One-monthers also invest during regular public sale and enter the community. Soon they raise the flag of their new coin or token as high as possible so that it can be seen from far. One thing surprises though. In many cases, the flag is not visible because the same person raises many flags. And here comes the next situation. New investors buy relatively small amounts of lots of new assets. It was old generations who invented the doctrine of “diversifying portfolios”. But new generations apply it until they sink into paroxysm. As they hodl many assets, they frequently appear to be willing to dump tokens that do not align to one-monthism in order to buy assets that do. Of course, from the ancient logic of one or two years ago, it does not make sense to buy at IEO to sell one month later! But remember, one-monthism is a new religion. It’s a new logic.

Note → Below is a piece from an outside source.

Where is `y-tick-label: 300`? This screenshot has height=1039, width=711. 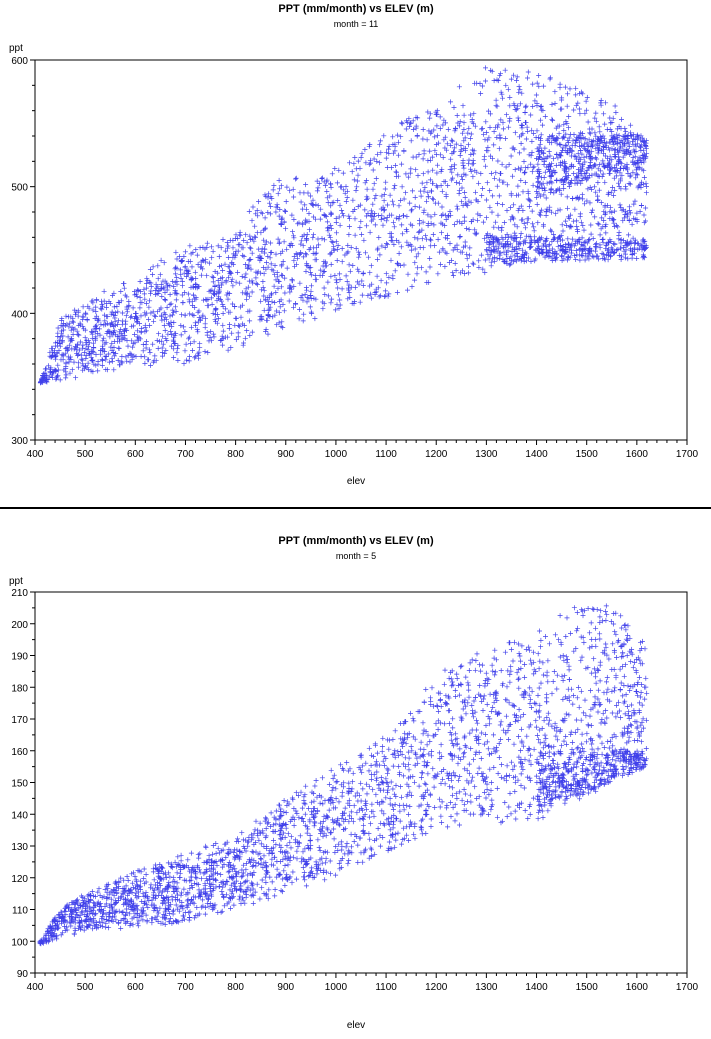
y-tick-label: 300 is located at coordinates (20, 442).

The meaning of “hodling” is changing. Naturally, there will always be very a few serious down-to-earth investors who understand perfectly well that organic value and organic growth can be achieved only though long-term spans of time. This means years, not months. Recently, these serious people are called “sophisticated investors” as opposed to the mass of the community who is expected to remain in urgent need of immediate results. A factor related to this is that new projects do not invest much energy in indoctrination. This is the really in Crypto nowadays. Many projects face problems that could be related these new schema.

In old times, a community was born, and, inside the community, one could naively stick to the belief that a powerful evangelization process would discourage or at least diminish feelings of selling urgency in their followers. Communities were able to became closed cults and people had faith. Campaigns agains dumping were held and faith were fed everyday with new hopes. Actually, an ideal community was seen as a place where people kind-of commuted day by day. The commuting ritual was like frequenting a church. There, people would be indoctrinated and guided. Thanks to the community attachment and engagement were an essential part of the game.

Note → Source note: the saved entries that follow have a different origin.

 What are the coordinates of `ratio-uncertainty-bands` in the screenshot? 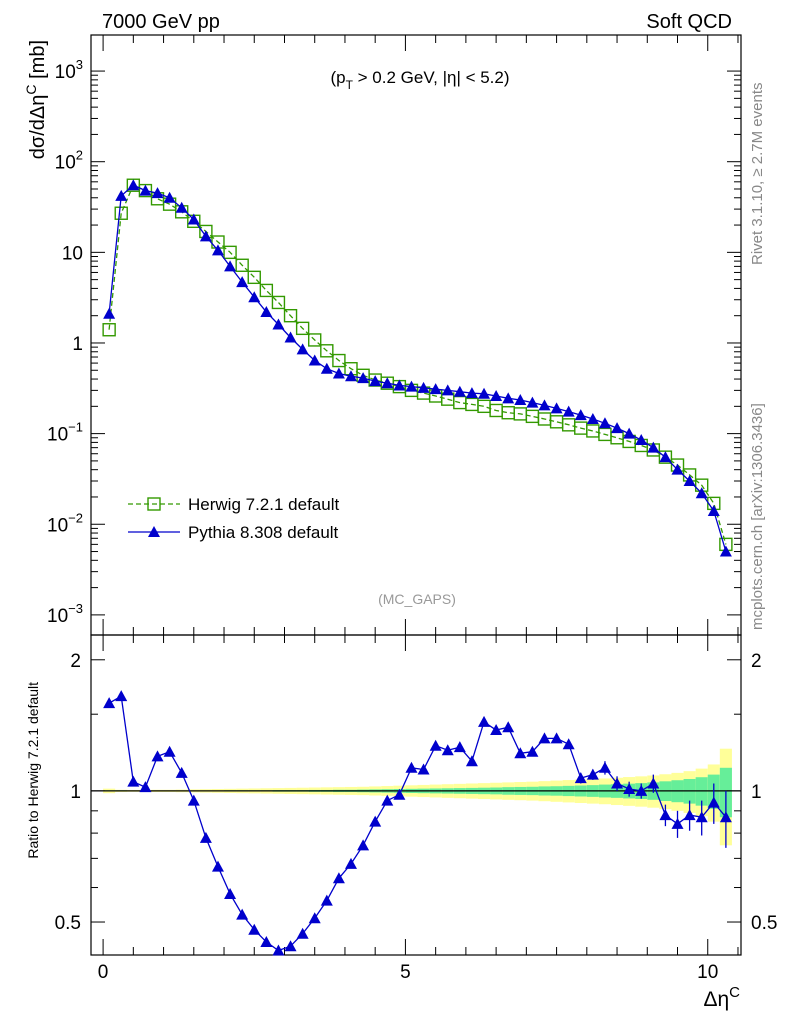 It's located at (416, 797).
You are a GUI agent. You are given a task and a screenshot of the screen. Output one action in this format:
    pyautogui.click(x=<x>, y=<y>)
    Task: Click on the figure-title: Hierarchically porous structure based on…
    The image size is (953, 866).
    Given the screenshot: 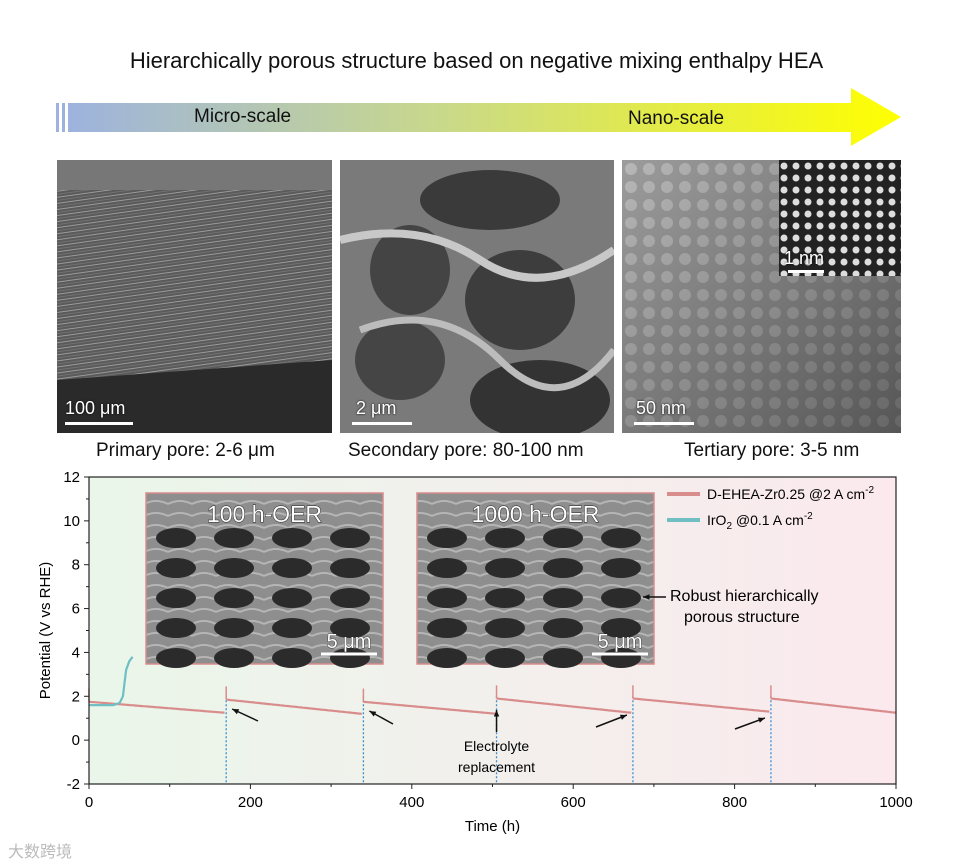 What is the action you would take?
    pyautogui.click(x=476, y=60)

In present days this would be hard to obtain because people have half-active membership in several churches, even in many churches. To make it even more complicated, new investing paradigms teach modern values opposed to old values: “do not become emotionally attached to an investment”, they say. And, if we observe new markets, the inherent unpredictability and the intransparency projects exhibit at the level of long-run vision, push us to conclude that new values are more or less correct in many cases, since you cannot trust a project for the long term easily. Are we showing paradoxically adaptive responses to the new reality of the markets? Is short term hodling reasonable?

What will happen to the old value of long term “attachment” —true “hodling”— in the future? Will it still be important for the development of Crypto and for the realization of the dream of mass adoption? It could be too soon to answer these questions with certainty. However past and present evidence seem to continue pointing out to one constant unchanged fact: in a good project, long term holding increases the odds to multiply the investment exponentially and short term investment does not.

In every good project, then, there will probably be a tiny little group of people with cold blood and nerves of steel who, even in a terribly volatile market with obvious risks, will become that army of 300 spartan soldiers who will fight for the glory of their values. We cannot expect human nature to lead the majority to be strong hodlers in our new market conditions. We have to adapt to new kind of communities where even members with less emotional engagement are welcome. But we can also create some conditions where strong warriors have the opportunities to display their special power in battles and to be prized fairly for their patience and loyalty.